_Data supplied_:

----------

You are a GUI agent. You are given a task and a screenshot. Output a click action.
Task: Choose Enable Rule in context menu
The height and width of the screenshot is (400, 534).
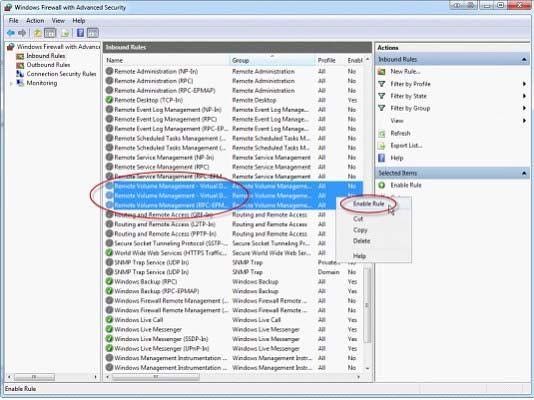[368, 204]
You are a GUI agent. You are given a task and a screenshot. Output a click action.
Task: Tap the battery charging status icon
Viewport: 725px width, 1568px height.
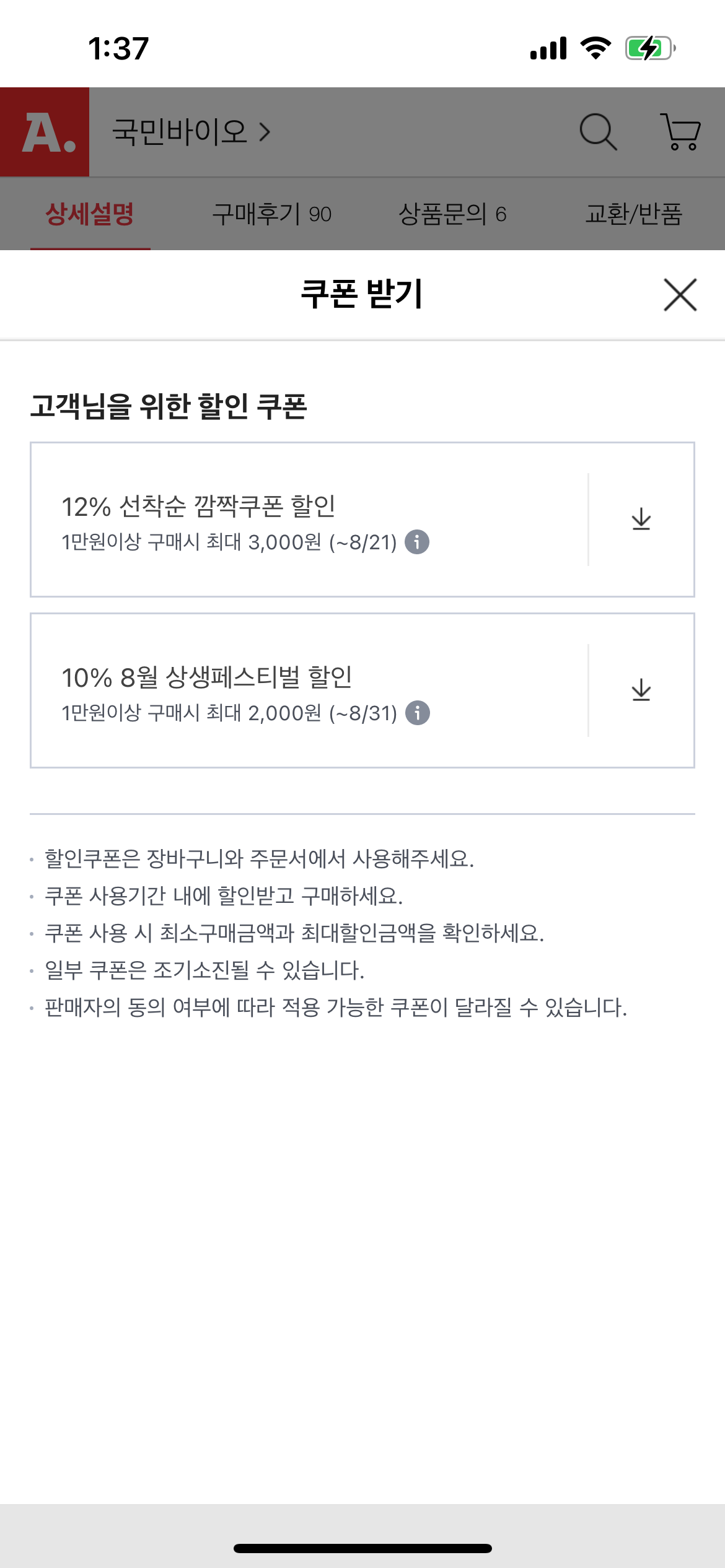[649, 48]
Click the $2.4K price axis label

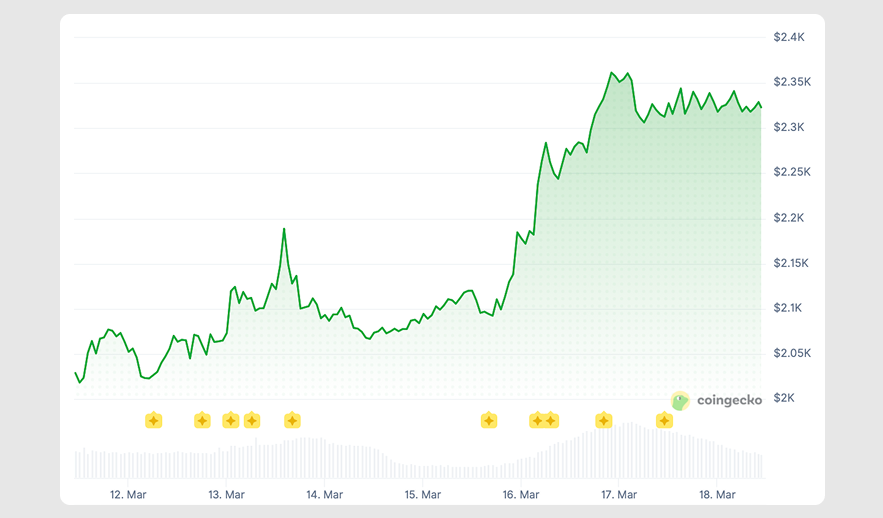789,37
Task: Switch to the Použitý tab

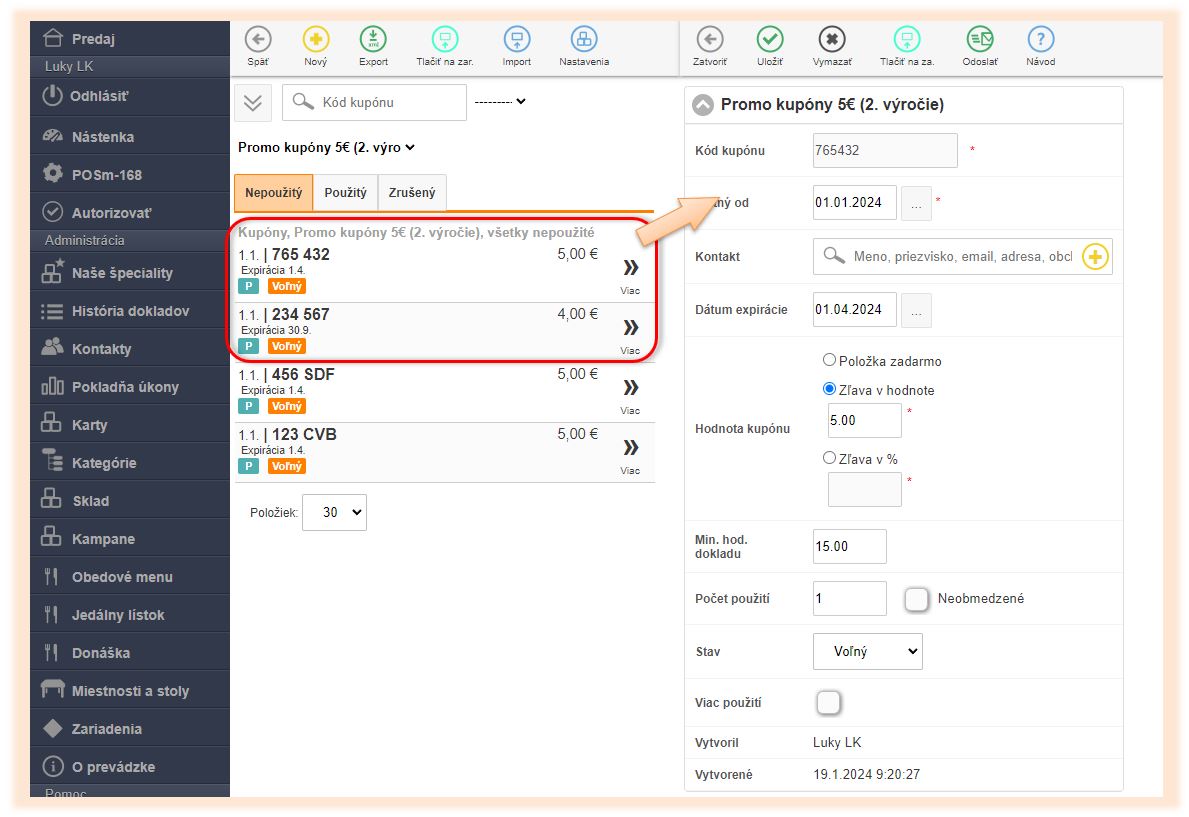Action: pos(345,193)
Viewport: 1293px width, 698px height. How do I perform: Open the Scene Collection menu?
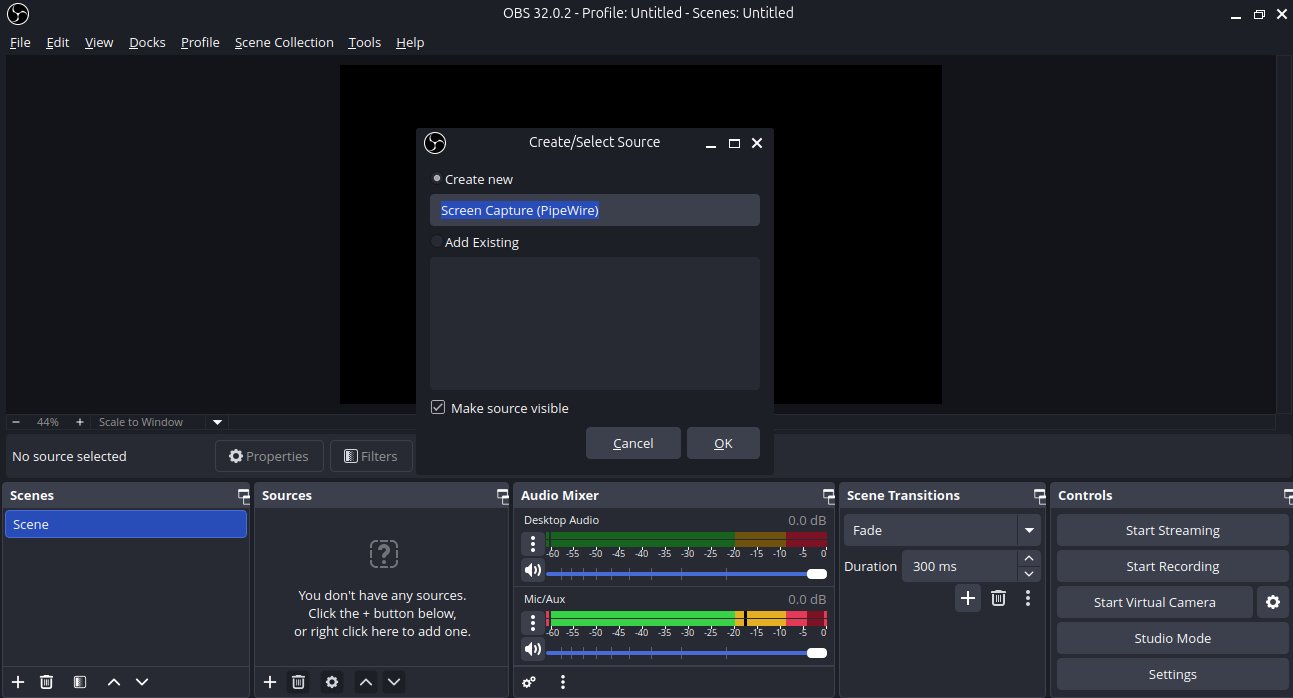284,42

----------

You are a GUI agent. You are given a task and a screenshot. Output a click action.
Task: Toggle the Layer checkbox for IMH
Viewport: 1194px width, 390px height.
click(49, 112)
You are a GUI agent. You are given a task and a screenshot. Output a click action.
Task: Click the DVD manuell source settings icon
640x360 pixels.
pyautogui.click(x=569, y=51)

----------

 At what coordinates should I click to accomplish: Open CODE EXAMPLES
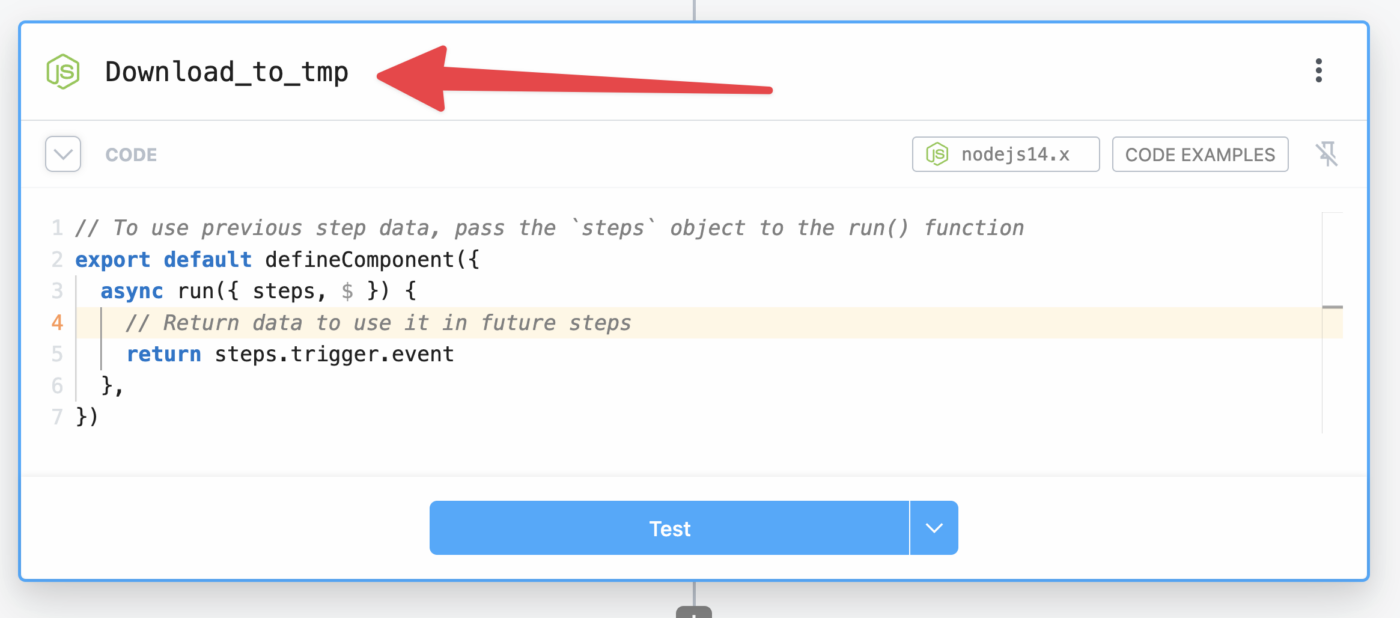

----------

_Brief_:
Would you please filter the lines above and copy every one that includes "icon"?

_Response to this exercise_:
Task: Tap the battery charging status icon
Task: Click the DVD manuell source settings icon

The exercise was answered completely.